(Saved data entries)
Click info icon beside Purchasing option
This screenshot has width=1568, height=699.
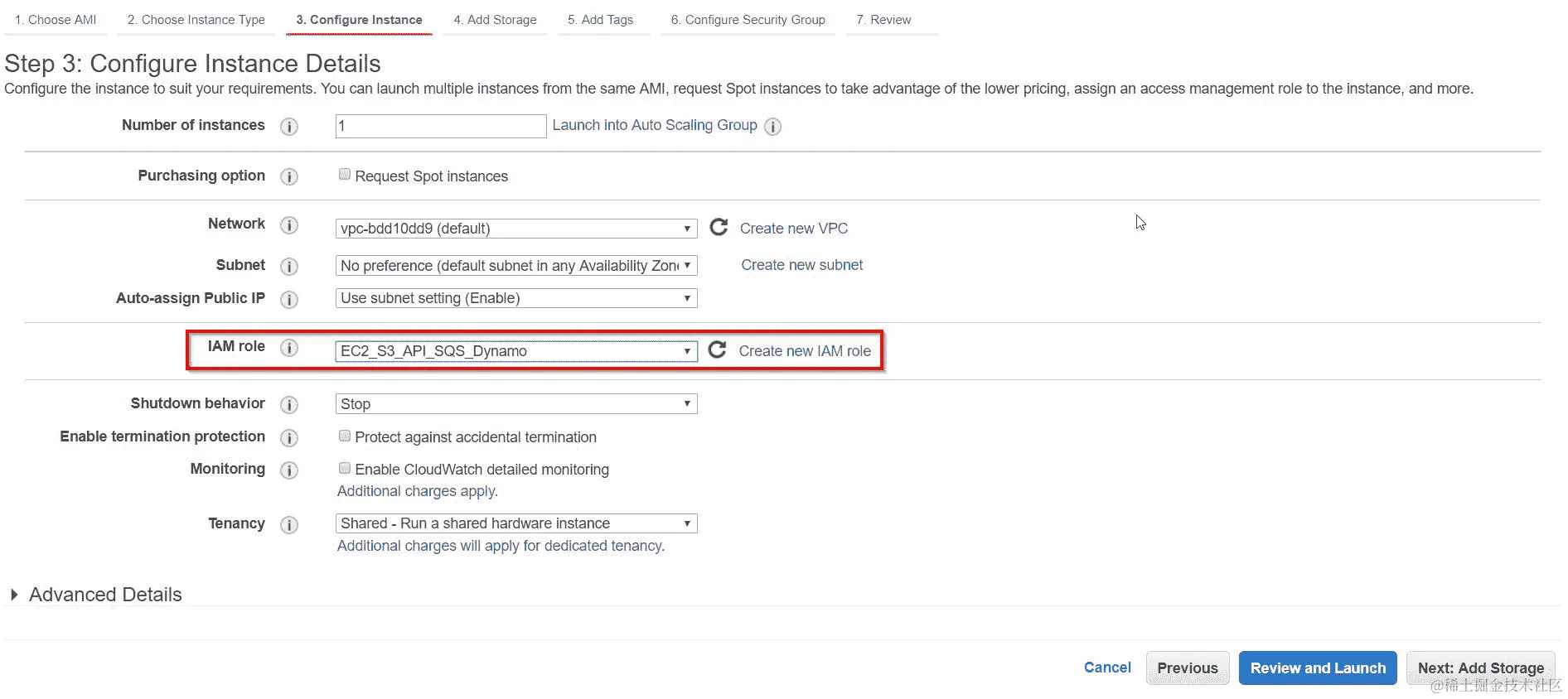[288, 177]
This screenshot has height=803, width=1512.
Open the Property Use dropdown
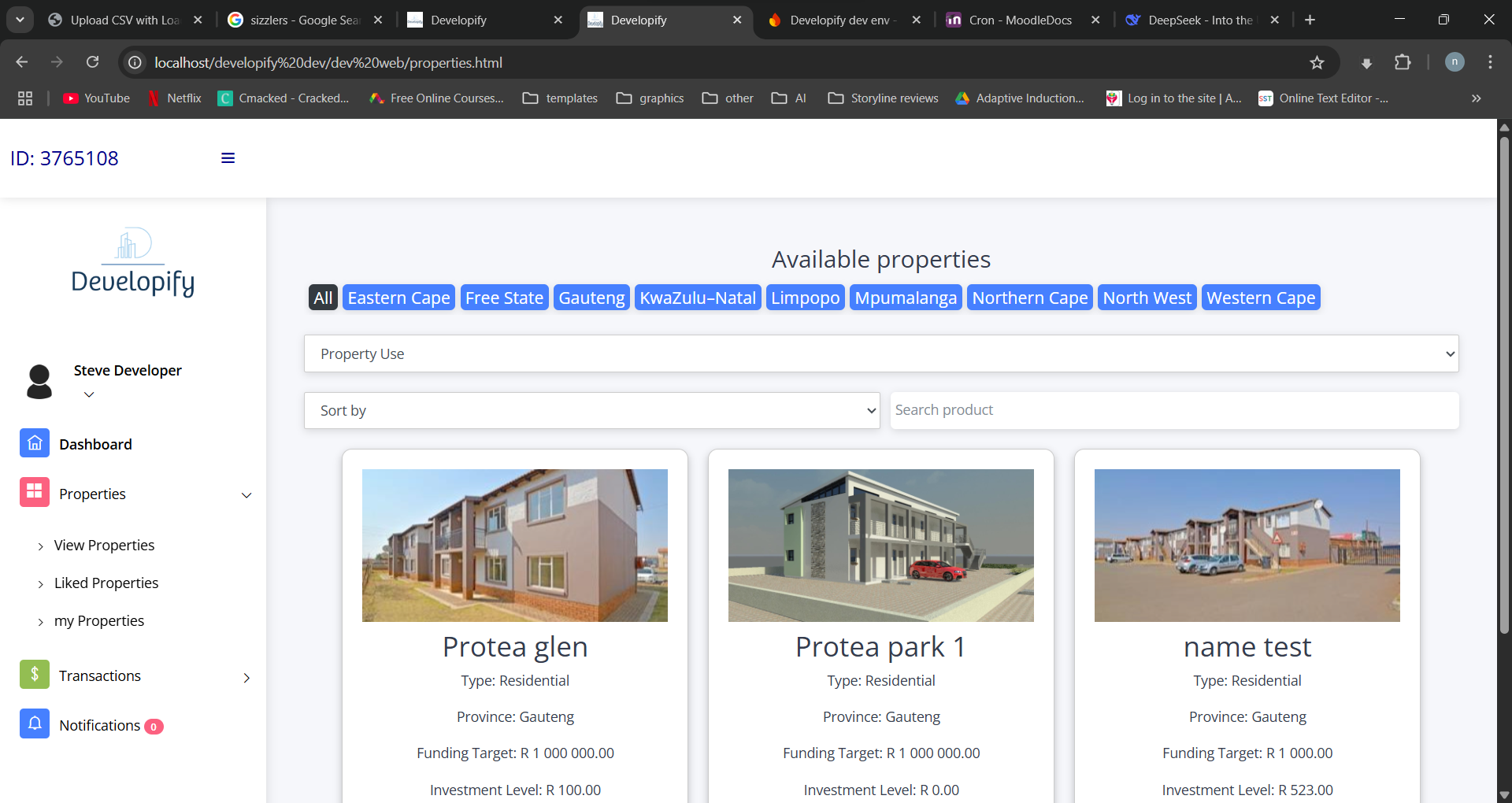[x=880, y=354]
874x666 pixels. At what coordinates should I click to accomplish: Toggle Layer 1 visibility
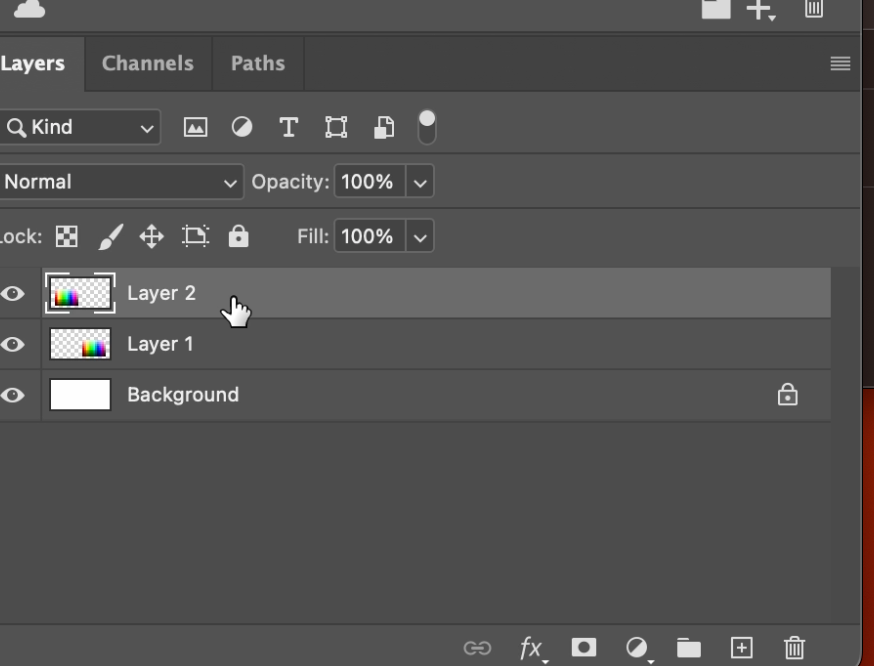pos(12,343)
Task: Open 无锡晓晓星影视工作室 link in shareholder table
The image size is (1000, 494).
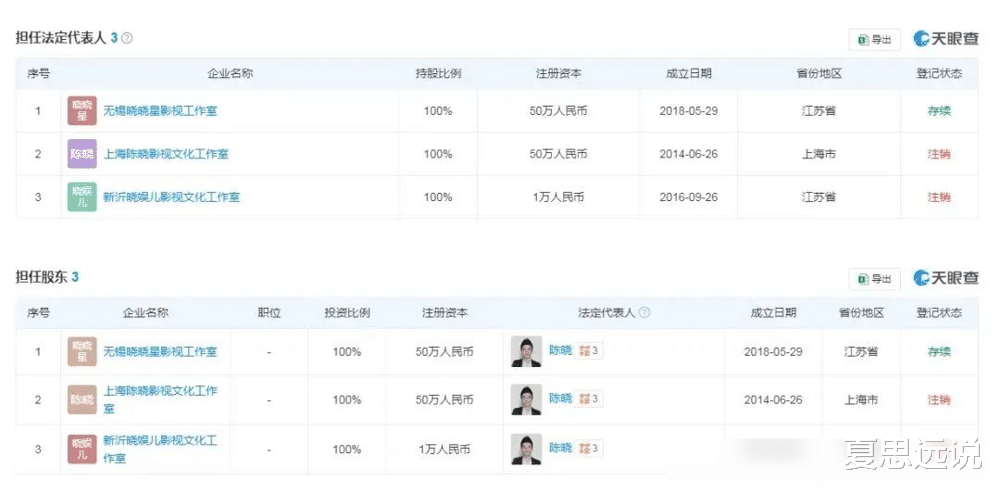Action: (x=160, y=352)
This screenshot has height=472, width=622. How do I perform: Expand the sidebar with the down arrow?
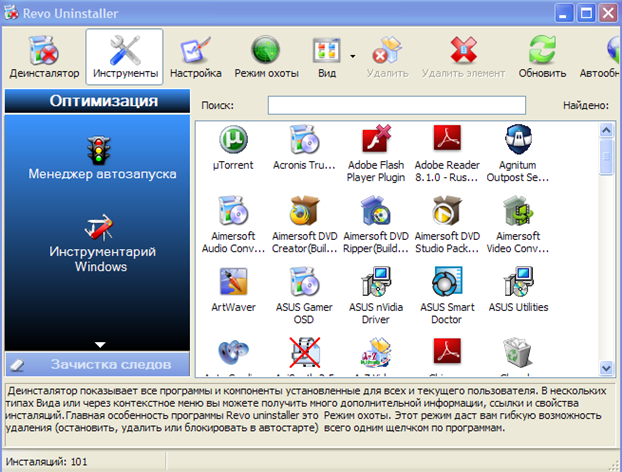coord(100,344)
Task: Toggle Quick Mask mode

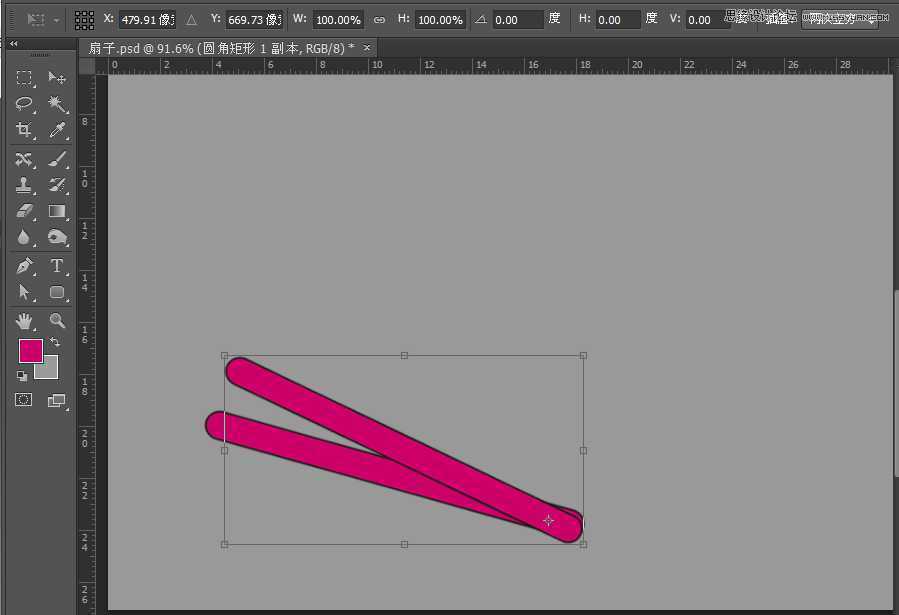Action: [x=24, y=400]
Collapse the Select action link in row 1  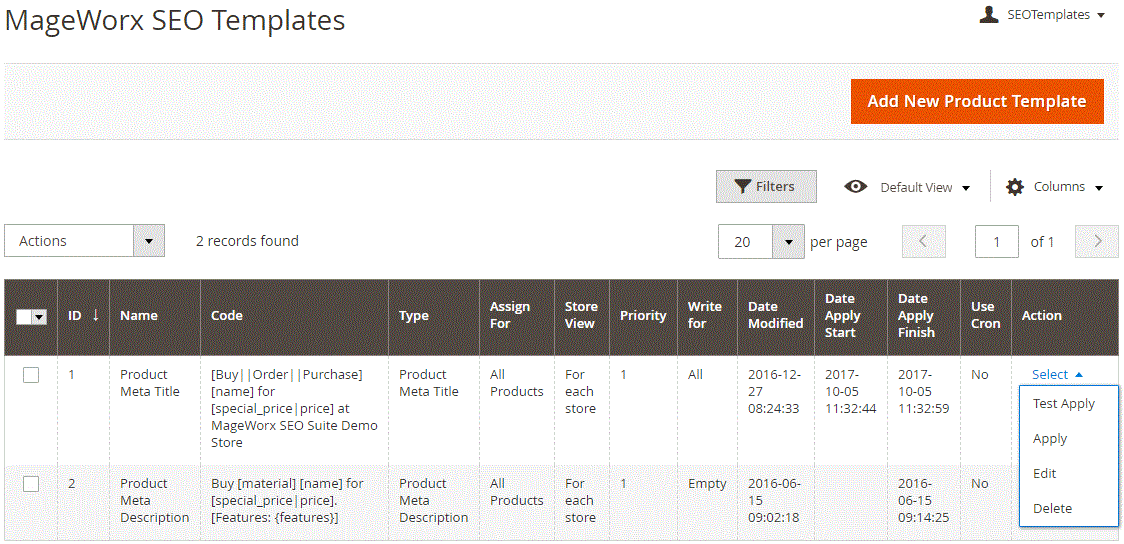1057,374
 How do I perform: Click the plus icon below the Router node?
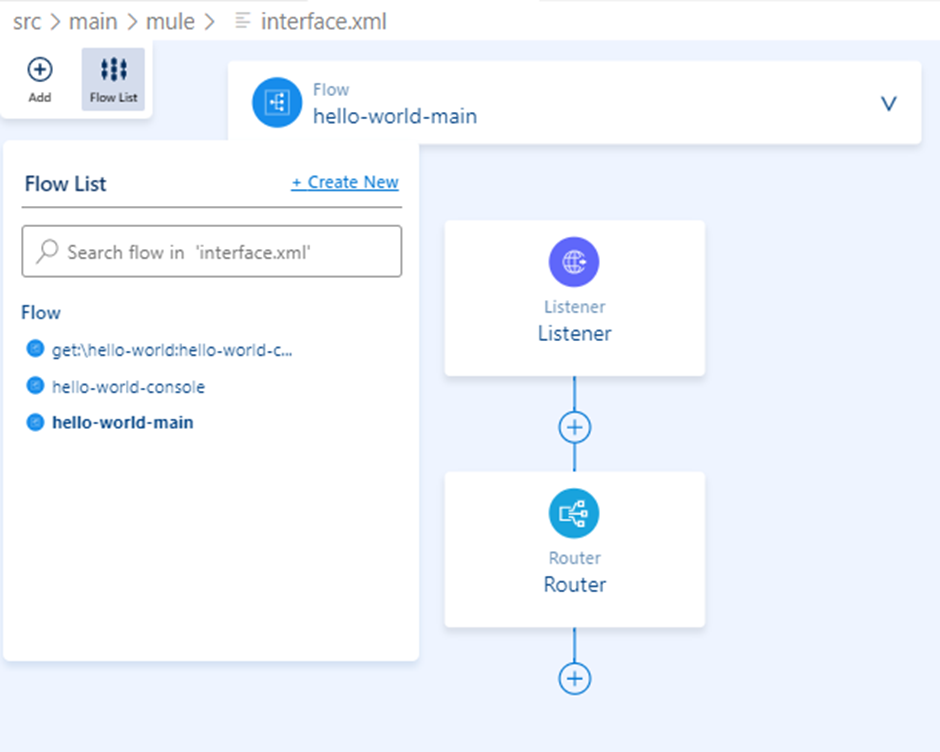pos(574,678)
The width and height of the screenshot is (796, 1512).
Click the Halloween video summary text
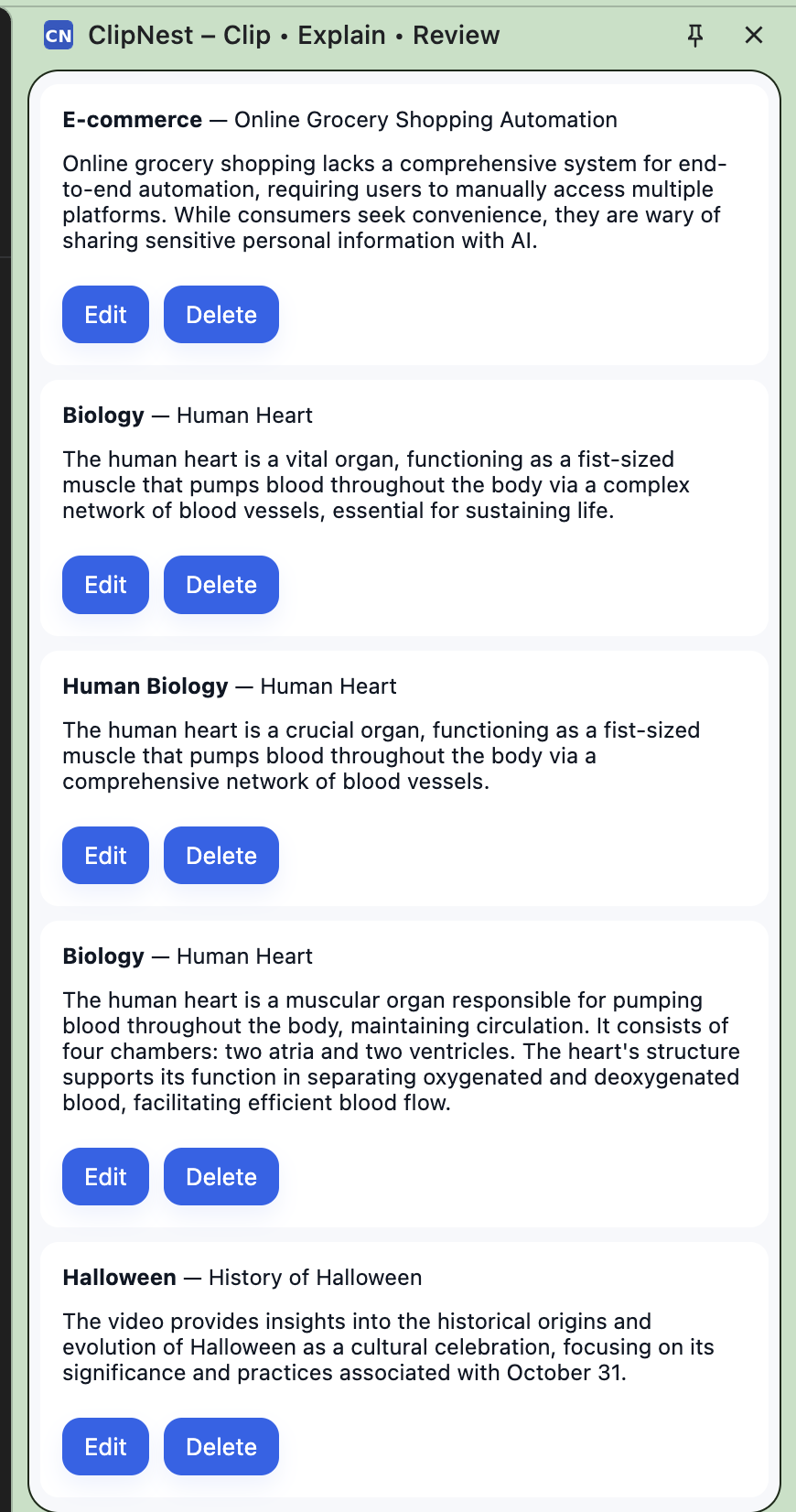[x=389, y=1347]

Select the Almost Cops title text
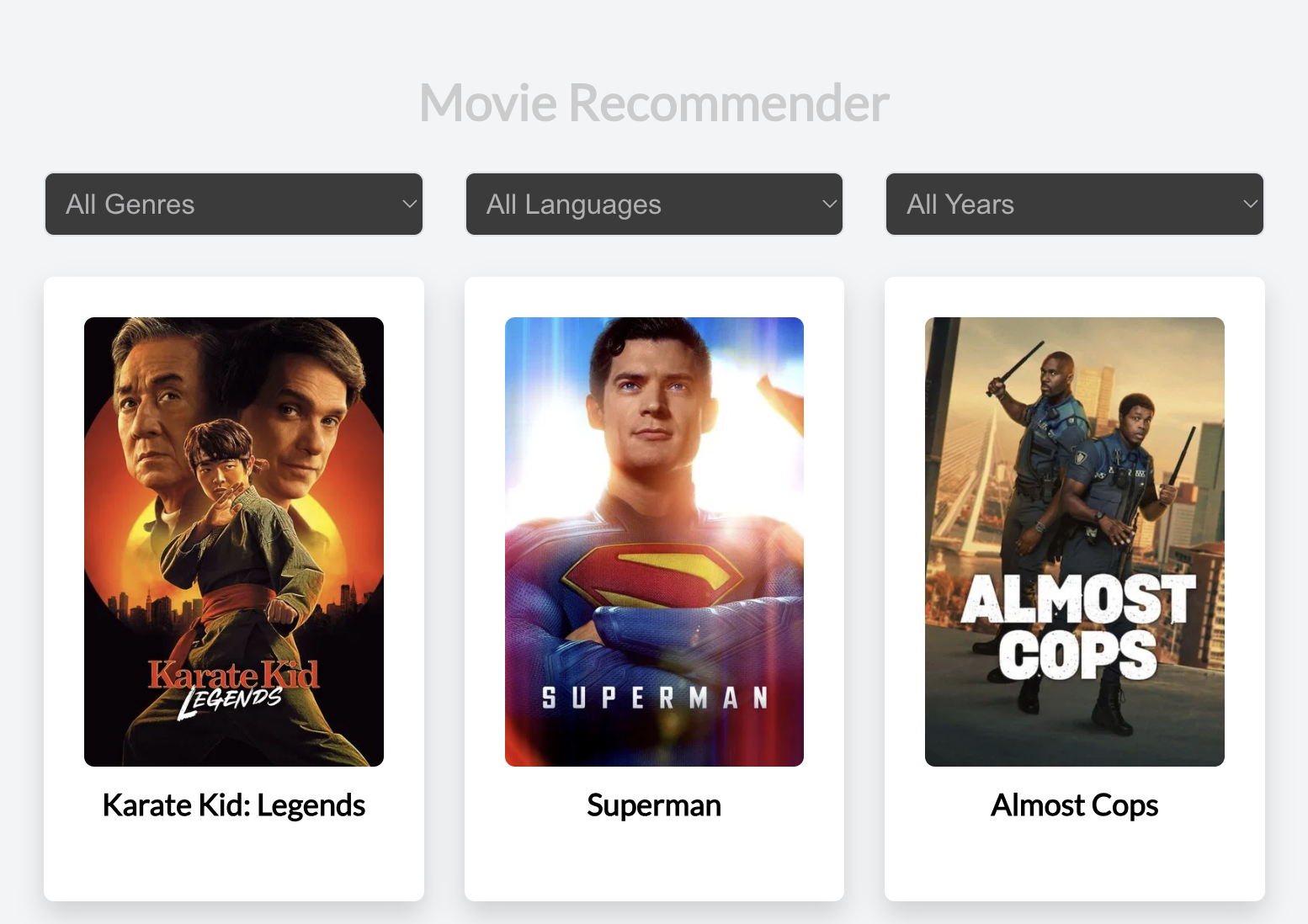(1074, 805)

Problem description
Write out exactly the lines from the one that contains "Click the Halloween video summary text" through the last line of the data above, both included. Leave every picture out.

Result of the task
Click the Halloween video summary text
[x=389, y=1347]

Select the Almost Cops title text
(1074, 805)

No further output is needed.